━━━━━ PASSAGE PROVIDED ━━━━━

The bright side of Europe’s (relative) decline
All the talk of Europe’s decline that I was bombarded with as I began to report on the EU had a corollary that was surely worth celebrating: the rise of other parts of the world that had long been deprived and marginalized. If Europe were no longer as economically or strategically dominant in the world because other nations had begun to climb the pot-holed path to greater wealth and clout, it was surely something that even Europeans should find it in themselves to welcome.
If Europeans had to work somewhat harder for their money, resulting in a modest levelling out of global inequalities, surely this was only in keeping with the values that Europe claimed to espouse and wanted to universalize: those of solidarity and social justice. Perhaps, I wrote, tongue only lightly in cheek, in a piece titled “Celebrating the Decline of Europe”, it was time for European policy makers to uncrease their furrowed brows and raise a toast to the great benefits to humankind at large, that Europe’s relative decline indicated.
As the economist Arvind Subramanian points out, despite the financial crisis that has plagued the rich countries of the West since 2008, the period of accelerated global economic growth that began in the mid-to-late 1990s has mostly survived. Prosperity in fact continues to spread across the globe at an unprecedented pace. The great “divergence”, whereby the living standards of a few countries in the West pulled ahead of most others following the industrial revolution, was finally being replaced by a “convergence”, with the rest of the world catching up with the standards of the developed world.
In the decade preceding the global crisis, some 80 countries in sub-Saharan Africa and Latin America as well as Asia began to converge towards developed- country living standards. Their growth exceeded that of the United States on average by nearly 3.25%. From a global perspective, the post- 2008 period remains a “golden age of global growth”.
In my first year in Brussels, I often found myself willing Europeans to see themselves as others perceived them. To me there was something glaringly wounded about a place which spent so much energy ensuring that foreign students are sent back home the moment their studies come to an end, or banning articles of clothing that cover the head, or ensuring that shops do not decide to hold sales at the wrong time of the year. I found it hard, too, to understand Europeans holding anti-immigrant sentiments in a region with shrinking demographics; or censuring India and China for their carbon emissions from heated rooms well-stocked with bottled water. Or why they so resented hard work.

━━━━━ RECORDED DATA ━━━━━

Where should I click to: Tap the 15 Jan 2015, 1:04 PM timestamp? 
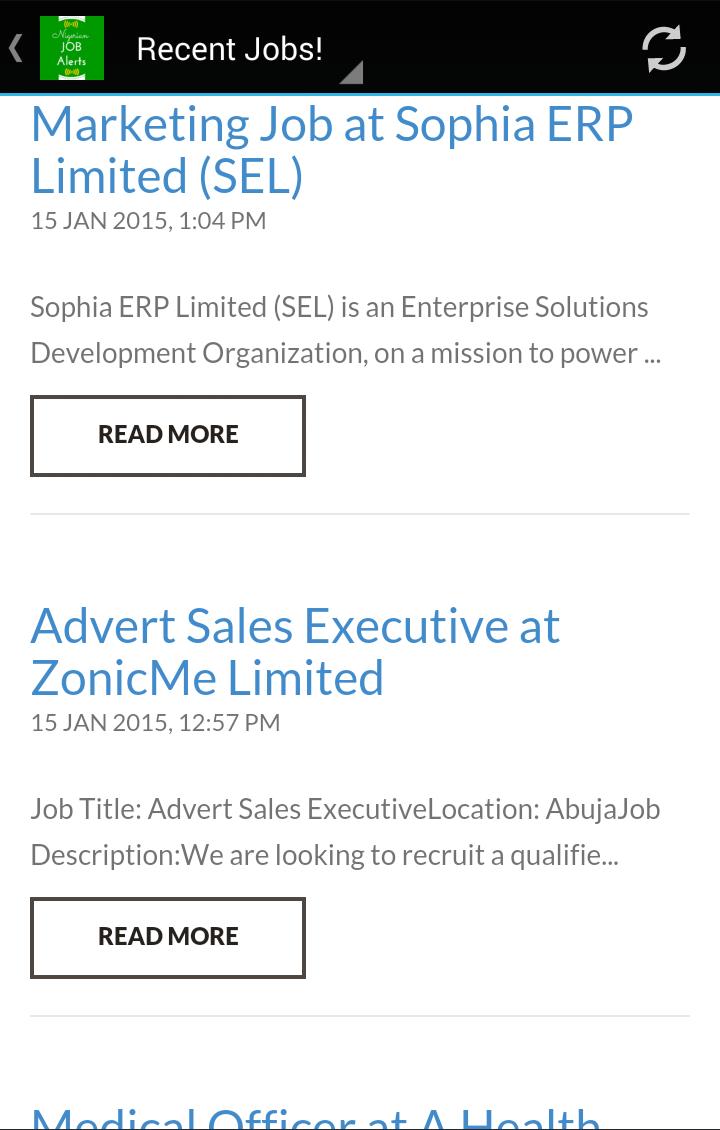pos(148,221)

━━━━━
━━━━━ RECORDED DATA ━━━━━

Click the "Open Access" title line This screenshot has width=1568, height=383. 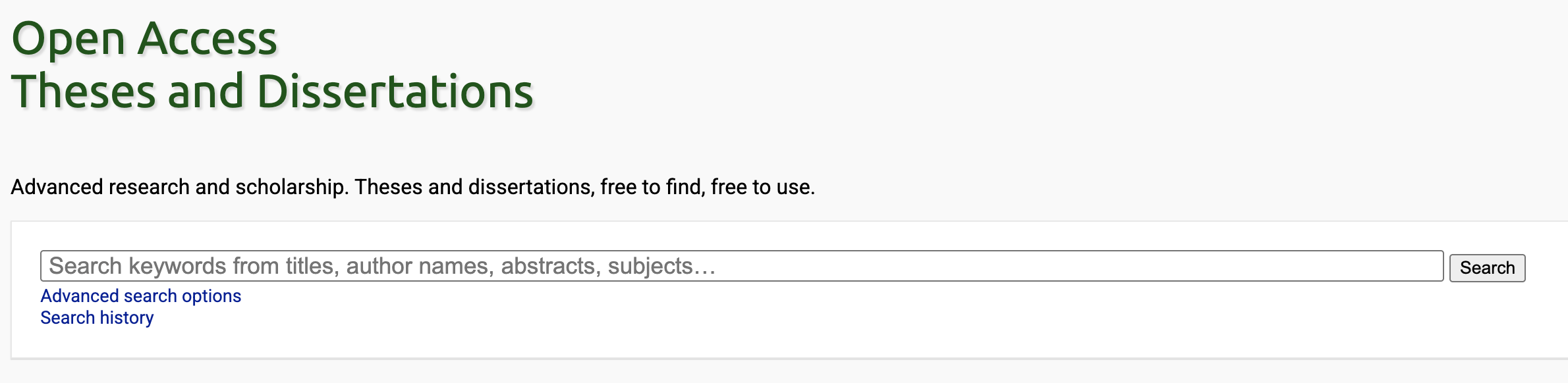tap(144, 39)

━━━━━

PROMPT 1:
Answer these about the piece on Europe's relative decline, giving each answer with its matching letter:
(a) What title did the writer give the earlier piece that suggested raising a toast?
(b) Which economist does the piece cite?
(c) By nearly what percentage did the growth of the converging countries exceed that of the United States on average?
PROMPT 2:
Reproduce the piece on Europe's relative decline from "If Europeans had" up to and including "relative decline indicated.", putting "equality" in place of "solidarity".
PROMPT 3:
Carry the essay on Europe's relative decline on from its last sentence.

TASK ANSWER 1:
(a) "Celebrating the Decline of Europe"
(b) Arvind Subramanian
(c) Nearly 3.25%

TASK ANSWER 2:
If Europeans had to work somewhat harder for their money, resulting in a modest levelling out of global inequalities, surely this was only in keeping with the values that Europe claimed to espouse and wanted to universalize: those of equality and social justice. Perhaps, I wrote, tongue only lightly in cheek, in a piece titled “Celebrating the Decline of Europe”, it was time for European policy makers to uncrease their furrowed brows and raise a toast to the great benefits to humankind at large, that Europe’s relative decline indicated.

TASK ANSWER 3:
A moment that remained with me long after I’d written it up for a newspaper article was when the boss of an Antwerp-based jewellery company had talked, eyes glowering and beard aquiver, about why Indians were getting the better of their European counterparts. He’d ascribed it to their relentless work ethic; to their willingness to stay open on weekends and “work 24 hours a day” if necessary. I’d never come across anyone spitting out the word “work” in a manner that transformed it into a term of abuse before.
Across much of Europe, the greatest privilege of all, that of less work, is the one that seems to have the greatest popular support. There is deep-seated anger at the idea of allowing in economic migrants who might work for longer hours and for less pay than the local population were themselves willing to do. The somewhat satirical conclusion that I come to has a real kernel of truth in it: In countries like India and China, what people really want is the right to work; in Europe it is the right to holiday that is the goal.
Opinions, evaluations and reactions to Europe’s problems from inside of the region naturally differ sharply from mine, unencumbered as they are by the constant comparison with developing countries that frame my observations. But over time I was able to understand how this first world “crisis” must feel to those experiencing it. Gradually, a reluctant empathy made pathways through my irritation with the hypocrisy and arrogance I encountered so regularly in Europe.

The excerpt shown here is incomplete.